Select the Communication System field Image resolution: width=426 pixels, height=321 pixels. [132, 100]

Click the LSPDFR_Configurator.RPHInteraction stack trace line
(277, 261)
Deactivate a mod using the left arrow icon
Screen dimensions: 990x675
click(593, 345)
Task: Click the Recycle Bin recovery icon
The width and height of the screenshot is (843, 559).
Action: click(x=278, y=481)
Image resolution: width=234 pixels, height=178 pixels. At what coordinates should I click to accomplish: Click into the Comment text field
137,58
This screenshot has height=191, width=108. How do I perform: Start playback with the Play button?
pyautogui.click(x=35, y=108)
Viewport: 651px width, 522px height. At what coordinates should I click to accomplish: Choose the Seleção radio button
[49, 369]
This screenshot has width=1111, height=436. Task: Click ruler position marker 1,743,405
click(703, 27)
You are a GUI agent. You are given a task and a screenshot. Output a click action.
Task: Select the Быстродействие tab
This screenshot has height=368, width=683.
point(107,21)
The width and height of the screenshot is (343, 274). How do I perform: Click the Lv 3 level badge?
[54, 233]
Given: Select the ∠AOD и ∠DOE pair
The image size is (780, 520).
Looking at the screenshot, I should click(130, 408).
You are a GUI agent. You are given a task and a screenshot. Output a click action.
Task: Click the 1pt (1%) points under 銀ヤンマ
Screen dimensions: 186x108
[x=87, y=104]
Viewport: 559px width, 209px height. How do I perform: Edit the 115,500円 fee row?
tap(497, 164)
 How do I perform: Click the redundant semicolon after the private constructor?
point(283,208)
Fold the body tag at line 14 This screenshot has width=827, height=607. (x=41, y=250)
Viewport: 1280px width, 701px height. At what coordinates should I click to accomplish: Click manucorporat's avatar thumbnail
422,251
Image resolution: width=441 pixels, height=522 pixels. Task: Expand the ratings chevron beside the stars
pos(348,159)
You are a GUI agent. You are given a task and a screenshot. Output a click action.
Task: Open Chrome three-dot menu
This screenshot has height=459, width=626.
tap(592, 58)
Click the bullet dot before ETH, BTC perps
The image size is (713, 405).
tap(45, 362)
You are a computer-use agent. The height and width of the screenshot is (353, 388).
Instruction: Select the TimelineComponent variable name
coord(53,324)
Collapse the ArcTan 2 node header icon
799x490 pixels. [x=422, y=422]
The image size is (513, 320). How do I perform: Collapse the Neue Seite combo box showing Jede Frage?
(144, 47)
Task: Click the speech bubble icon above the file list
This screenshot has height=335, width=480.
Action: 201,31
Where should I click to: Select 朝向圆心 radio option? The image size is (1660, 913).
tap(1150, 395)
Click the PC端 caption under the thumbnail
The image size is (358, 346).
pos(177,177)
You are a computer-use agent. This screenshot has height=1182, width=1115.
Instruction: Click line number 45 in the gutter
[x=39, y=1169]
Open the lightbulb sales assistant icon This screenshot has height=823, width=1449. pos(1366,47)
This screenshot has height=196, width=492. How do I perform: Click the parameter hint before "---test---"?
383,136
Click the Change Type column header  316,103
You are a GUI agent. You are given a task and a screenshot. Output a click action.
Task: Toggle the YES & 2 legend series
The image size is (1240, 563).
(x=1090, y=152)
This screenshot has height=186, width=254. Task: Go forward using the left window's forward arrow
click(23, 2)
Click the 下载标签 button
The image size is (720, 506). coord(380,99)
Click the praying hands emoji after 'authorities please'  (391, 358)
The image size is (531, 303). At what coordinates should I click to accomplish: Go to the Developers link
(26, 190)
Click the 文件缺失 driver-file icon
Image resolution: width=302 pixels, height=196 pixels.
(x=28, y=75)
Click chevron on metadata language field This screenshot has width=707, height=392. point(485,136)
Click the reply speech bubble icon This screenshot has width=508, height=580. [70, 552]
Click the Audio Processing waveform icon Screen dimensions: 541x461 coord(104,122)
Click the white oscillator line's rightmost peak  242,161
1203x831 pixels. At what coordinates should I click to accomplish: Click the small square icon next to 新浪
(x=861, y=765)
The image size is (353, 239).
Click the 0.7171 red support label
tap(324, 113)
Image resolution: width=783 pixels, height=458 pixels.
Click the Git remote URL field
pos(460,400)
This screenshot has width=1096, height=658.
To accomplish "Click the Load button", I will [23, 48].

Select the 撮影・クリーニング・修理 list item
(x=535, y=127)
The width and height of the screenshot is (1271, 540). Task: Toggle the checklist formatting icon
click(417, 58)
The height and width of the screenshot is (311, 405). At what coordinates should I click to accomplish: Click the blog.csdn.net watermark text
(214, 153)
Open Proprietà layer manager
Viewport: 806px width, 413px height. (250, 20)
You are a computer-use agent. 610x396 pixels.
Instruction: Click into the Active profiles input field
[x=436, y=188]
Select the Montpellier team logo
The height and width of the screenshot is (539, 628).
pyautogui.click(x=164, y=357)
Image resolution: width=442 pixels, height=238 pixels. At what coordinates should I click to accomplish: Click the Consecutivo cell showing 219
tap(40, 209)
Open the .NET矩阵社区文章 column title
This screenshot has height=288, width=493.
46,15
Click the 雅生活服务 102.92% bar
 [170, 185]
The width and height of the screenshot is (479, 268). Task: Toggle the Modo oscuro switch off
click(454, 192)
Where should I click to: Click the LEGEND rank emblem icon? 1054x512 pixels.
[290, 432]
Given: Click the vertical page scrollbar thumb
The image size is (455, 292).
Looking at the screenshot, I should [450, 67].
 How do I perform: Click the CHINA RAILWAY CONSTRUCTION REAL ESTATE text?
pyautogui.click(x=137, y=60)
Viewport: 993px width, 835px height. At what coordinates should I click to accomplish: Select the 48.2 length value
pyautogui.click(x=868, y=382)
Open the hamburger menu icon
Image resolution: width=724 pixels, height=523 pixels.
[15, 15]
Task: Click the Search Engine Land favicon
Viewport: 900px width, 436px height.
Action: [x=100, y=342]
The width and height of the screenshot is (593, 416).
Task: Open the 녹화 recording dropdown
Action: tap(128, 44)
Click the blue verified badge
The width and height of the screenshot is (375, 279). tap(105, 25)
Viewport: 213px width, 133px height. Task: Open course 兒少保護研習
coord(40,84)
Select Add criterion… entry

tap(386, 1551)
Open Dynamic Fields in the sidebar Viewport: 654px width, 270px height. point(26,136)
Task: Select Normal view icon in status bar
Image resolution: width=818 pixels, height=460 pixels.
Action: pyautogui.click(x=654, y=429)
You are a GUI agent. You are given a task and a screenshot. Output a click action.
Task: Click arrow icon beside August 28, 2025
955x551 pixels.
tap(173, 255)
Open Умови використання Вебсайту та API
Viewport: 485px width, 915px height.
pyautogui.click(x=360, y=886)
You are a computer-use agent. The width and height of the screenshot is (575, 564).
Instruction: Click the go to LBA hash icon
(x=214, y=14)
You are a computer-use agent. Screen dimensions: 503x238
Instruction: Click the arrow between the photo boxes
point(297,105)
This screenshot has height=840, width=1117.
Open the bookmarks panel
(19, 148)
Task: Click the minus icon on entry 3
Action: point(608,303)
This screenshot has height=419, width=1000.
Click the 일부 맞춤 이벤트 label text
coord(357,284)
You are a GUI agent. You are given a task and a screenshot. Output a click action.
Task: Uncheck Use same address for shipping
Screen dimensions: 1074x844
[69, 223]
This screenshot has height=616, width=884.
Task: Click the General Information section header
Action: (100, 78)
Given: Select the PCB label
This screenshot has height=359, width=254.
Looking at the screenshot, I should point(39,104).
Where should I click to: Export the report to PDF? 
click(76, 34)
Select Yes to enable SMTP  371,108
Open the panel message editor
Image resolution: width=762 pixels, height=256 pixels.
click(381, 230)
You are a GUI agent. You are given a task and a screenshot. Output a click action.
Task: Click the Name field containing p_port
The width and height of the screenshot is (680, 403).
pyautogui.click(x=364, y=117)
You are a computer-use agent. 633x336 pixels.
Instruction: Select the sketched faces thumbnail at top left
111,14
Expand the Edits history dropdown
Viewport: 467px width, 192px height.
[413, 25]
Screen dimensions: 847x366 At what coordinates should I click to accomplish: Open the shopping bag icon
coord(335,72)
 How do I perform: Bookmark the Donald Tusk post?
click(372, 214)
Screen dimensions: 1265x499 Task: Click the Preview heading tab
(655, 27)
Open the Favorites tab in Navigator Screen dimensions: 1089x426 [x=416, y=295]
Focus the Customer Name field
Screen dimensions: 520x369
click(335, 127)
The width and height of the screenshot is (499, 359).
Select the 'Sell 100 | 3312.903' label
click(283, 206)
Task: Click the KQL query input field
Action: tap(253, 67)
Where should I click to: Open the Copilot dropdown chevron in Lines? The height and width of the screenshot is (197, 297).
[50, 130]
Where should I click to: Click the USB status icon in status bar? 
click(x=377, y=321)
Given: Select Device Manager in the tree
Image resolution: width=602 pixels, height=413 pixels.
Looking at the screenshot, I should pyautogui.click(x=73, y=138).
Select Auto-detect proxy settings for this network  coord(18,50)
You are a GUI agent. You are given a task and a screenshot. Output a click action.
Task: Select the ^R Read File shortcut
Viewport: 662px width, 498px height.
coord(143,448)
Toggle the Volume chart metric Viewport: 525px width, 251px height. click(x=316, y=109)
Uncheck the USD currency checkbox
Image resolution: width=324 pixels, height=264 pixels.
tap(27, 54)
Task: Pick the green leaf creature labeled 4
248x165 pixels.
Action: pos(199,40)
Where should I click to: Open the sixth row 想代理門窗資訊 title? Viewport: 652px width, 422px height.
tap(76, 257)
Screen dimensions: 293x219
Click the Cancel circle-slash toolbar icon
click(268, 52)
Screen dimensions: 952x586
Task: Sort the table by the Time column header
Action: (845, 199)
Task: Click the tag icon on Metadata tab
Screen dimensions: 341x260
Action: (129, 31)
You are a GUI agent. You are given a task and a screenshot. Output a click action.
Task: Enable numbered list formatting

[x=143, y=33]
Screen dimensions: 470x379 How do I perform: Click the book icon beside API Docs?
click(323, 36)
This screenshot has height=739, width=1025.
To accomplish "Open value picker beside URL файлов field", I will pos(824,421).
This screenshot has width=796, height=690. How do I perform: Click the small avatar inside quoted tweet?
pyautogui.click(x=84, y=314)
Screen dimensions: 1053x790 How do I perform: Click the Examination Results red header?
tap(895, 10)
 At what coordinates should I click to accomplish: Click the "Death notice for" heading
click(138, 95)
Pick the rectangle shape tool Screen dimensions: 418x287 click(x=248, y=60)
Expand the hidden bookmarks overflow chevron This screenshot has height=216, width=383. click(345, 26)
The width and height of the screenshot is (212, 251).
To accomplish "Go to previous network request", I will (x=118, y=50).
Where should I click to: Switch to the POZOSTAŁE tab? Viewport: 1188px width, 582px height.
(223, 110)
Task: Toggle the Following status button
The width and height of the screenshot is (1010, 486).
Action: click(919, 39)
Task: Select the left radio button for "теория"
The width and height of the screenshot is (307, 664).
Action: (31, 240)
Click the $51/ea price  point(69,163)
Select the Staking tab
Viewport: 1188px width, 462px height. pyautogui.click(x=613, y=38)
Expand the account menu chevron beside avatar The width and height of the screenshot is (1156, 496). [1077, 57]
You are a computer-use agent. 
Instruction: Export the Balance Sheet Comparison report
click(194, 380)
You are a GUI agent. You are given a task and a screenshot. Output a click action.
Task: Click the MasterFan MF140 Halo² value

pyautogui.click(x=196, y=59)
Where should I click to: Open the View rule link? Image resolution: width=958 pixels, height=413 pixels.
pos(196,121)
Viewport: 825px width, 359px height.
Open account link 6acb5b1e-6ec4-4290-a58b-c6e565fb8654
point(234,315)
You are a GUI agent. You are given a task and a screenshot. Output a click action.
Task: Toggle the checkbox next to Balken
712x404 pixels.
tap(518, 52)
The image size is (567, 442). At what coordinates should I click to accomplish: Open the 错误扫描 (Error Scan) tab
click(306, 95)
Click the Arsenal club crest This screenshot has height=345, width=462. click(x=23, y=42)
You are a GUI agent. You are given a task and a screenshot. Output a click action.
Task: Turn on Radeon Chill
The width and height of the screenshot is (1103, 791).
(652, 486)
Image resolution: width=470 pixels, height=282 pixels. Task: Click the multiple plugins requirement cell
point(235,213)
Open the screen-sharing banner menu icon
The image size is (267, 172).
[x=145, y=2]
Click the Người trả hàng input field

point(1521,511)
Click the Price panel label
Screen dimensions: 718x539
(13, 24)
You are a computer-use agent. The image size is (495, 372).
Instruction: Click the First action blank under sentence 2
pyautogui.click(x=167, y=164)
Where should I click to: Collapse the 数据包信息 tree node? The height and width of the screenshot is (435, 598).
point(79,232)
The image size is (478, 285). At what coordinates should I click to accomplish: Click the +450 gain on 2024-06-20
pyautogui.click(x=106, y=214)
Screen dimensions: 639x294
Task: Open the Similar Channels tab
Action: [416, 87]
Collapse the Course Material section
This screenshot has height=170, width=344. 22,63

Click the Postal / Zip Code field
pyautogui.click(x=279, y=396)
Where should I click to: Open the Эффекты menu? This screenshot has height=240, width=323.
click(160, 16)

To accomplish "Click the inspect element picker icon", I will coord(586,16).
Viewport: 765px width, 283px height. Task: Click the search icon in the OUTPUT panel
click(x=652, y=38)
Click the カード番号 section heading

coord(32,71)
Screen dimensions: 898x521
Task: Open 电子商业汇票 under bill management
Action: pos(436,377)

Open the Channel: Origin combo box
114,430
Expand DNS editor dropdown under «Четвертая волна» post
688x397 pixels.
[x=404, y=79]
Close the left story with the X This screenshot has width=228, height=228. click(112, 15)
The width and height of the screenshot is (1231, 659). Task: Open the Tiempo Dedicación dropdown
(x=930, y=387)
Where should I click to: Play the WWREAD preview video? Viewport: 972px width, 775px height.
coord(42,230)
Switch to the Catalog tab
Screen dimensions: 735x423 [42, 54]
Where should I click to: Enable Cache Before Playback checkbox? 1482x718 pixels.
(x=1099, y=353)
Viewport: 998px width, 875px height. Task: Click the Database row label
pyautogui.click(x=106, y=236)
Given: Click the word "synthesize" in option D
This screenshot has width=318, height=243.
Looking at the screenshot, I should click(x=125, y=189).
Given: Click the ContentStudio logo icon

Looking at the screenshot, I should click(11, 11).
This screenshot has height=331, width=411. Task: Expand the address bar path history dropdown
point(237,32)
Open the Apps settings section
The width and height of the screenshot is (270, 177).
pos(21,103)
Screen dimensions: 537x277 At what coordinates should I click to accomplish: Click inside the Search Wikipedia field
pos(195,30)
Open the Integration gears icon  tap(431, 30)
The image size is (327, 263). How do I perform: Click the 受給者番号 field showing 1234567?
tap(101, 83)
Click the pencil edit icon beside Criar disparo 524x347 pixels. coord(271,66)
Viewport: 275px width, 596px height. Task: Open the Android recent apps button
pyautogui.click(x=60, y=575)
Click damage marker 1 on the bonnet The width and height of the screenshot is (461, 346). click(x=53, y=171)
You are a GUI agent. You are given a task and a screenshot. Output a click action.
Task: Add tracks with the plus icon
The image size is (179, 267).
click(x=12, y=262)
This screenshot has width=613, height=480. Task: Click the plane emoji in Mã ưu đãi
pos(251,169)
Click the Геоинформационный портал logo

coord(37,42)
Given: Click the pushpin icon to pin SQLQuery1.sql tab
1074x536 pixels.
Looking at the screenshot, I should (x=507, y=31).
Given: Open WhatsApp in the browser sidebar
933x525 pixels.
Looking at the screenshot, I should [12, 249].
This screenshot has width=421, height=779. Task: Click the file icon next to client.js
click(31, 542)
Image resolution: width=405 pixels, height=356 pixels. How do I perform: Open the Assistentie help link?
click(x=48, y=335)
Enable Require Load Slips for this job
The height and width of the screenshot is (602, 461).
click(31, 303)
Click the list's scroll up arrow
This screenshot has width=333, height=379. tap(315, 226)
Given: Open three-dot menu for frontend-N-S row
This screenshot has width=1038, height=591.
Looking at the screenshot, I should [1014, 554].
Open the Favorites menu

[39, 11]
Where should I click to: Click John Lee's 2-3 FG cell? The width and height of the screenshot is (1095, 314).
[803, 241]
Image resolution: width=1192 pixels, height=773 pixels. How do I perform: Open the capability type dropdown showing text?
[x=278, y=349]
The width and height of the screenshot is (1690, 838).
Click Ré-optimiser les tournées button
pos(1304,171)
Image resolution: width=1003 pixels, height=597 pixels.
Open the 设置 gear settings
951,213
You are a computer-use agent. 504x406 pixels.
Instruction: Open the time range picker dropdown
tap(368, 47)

* [Task] Only a number is expected: the count of lines in the entries that include the string "network".

* [Your solution] 2